Cascaded gain stages offer access to the intermediate inputs and outputs. Consider a cascade of non-inverting clipping stages with common gains, but rather than taking the last amplifier's output, mix the outputs of each stage. When a stage is in clipping it contributes all the signal it can to the sum. As the signal amplitude increases, the stages will progressively clip last-to-first; so the outputs of the earlier, cleaner stages are more prominent in the output. As well, phase shift and frequency response variations from stage to stage ought to produce tonal shifts that follow the signal dynamics.

For a single stage this is equivalent to a so-called clean-blend circuit; and so adding further stages in series with the intermediate outputs mixed in is one way to generalize this concept. But since it is the case that cascaded hard-clipping stages be replaced by a single hard-clipper (inter-stage phase shifts notwithstanding), we can just as well generalize the clean-blend overdrive by adding additional parallel stages! Not multi-band clipping - but multi-gain clipping.

Steben

#21
Quote from: teemuk on August 29, 2023, 07:17:47 AM
QuoteClean "component". It is not that hard to construct a TS like signal by adding a hard clipped signal to the clean original ... That's what is ment.

I understand. My point was that when you add additional harmonics to fundamental frequency or frequencies, the "clean" signal, the outcome is fundamental plus harmonics, which is effectively synonymous to, and very definiton of, distortion. You can't have a clean AND distorted signal at the same time, they are mutually exclusive. Either signal has extraneous harmonics in it or not, but both conditions can't exist at the same time.
Without this principle we could throw the concepts of waveform arithmetics and harmonic theory to thrashbin.

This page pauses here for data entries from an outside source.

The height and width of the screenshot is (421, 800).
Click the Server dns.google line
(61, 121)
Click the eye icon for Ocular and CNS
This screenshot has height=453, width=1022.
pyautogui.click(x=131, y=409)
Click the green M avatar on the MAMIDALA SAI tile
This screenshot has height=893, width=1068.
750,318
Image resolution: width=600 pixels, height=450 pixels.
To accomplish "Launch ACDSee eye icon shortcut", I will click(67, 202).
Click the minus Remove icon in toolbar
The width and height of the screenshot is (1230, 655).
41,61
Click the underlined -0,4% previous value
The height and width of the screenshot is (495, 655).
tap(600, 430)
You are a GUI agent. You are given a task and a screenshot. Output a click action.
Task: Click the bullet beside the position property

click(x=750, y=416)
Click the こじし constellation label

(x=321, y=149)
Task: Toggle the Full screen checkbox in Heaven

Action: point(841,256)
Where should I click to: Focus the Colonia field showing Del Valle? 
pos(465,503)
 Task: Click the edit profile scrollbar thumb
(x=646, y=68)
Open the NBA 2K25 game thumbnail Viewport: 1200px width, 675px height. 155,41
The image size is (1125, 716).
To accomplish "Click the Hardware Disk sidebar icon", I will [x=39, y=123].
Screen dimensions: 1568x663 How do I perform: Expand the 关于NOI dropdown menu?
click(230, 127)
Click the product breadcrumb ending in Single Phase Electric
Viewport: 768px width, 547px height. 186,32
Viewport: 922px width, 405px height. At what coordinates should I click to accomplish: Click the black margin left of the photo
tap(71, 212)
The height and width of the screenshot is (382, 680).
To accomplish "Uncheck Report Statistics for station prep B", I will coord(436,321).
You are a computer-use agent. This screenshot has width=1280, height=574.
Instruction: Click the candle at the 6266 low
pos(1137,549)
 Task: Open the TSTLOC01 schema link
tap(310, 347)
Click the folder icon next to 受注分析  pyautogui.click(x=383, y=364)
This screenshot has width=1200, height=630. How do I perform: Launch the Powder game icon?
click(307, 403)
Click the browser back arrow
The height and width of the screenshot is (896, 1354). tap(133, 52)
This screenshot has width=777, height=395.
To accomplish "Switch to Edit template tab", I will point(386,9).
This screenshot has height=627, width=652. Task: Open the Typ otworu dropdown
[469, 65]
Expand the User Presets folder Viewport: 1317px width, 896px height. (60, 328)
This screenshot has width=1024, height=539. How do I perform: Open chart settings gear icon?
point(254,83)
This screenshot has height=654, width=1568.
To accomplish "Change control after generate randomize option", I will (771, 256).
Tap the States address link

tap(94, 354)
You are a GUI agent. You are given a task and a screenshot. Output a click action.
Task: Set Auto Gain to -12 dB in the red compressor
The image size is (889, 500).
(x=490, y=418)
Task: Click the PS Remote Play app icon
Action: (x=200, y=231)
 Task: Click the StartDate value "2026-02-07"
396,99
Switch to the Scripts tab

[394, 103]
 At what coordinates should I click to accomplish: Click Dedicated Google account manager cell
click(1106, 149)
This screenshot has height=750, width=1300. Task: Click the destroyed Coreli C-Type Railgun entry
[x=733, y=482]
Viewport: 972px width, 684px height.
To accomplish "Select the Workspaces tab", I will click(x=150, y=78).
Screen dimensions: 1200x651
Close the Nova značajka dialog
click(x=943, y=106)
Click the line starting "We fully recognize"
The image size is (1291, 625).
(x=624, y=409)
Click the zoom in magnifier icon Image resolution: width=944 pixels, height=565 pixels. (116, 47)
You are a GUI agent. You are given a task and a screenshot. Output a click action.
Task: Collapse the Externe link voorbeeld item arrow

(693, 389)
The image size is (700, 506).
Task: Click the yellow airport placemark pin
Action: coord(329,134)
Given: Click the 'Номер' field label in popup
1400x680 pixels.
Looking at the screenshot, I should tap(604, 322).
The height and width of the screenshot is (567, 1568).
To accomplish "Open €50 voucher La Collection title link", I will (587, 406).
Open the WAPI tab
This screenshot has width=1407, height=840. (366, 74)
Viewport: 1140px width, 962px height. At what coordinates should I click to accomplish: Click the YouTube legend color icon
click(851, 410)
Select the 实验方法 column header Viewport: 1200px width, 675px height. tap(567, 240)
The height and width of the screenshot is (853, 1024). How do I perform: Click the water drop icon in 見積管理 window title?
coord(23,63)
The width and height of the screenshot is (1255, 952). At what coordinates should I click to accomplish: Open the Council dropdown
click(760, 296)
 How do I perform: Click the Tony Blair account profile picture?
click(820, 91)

Our "clean component" is that fundamental frequency or frequencies, but it's a misleading concept because we have those even in a square wave with about 74% THD and we don't actually speak about that signal being a "mix" of clean and distorted, we simply say it's distorted. To extract the "clean" we get rid of the extraneous harmonics and if we do that then we no longer have a distorted signal.

Concepts like "clean blend" or "mix" of clean and distorted are fallacies, though I realize they are a handy shortcuts to talk about specific circuit ideas, similarly as separating "overdrive" and "distortion" to refer to specific tones instead of certain phenomena that they actually are. The problem with such stretching of concepts is that it confuses folks who are just learning the principles and they actually learn the false concepts instead of real effects behind them. Then they keep spreading the false information and the effect accumulates.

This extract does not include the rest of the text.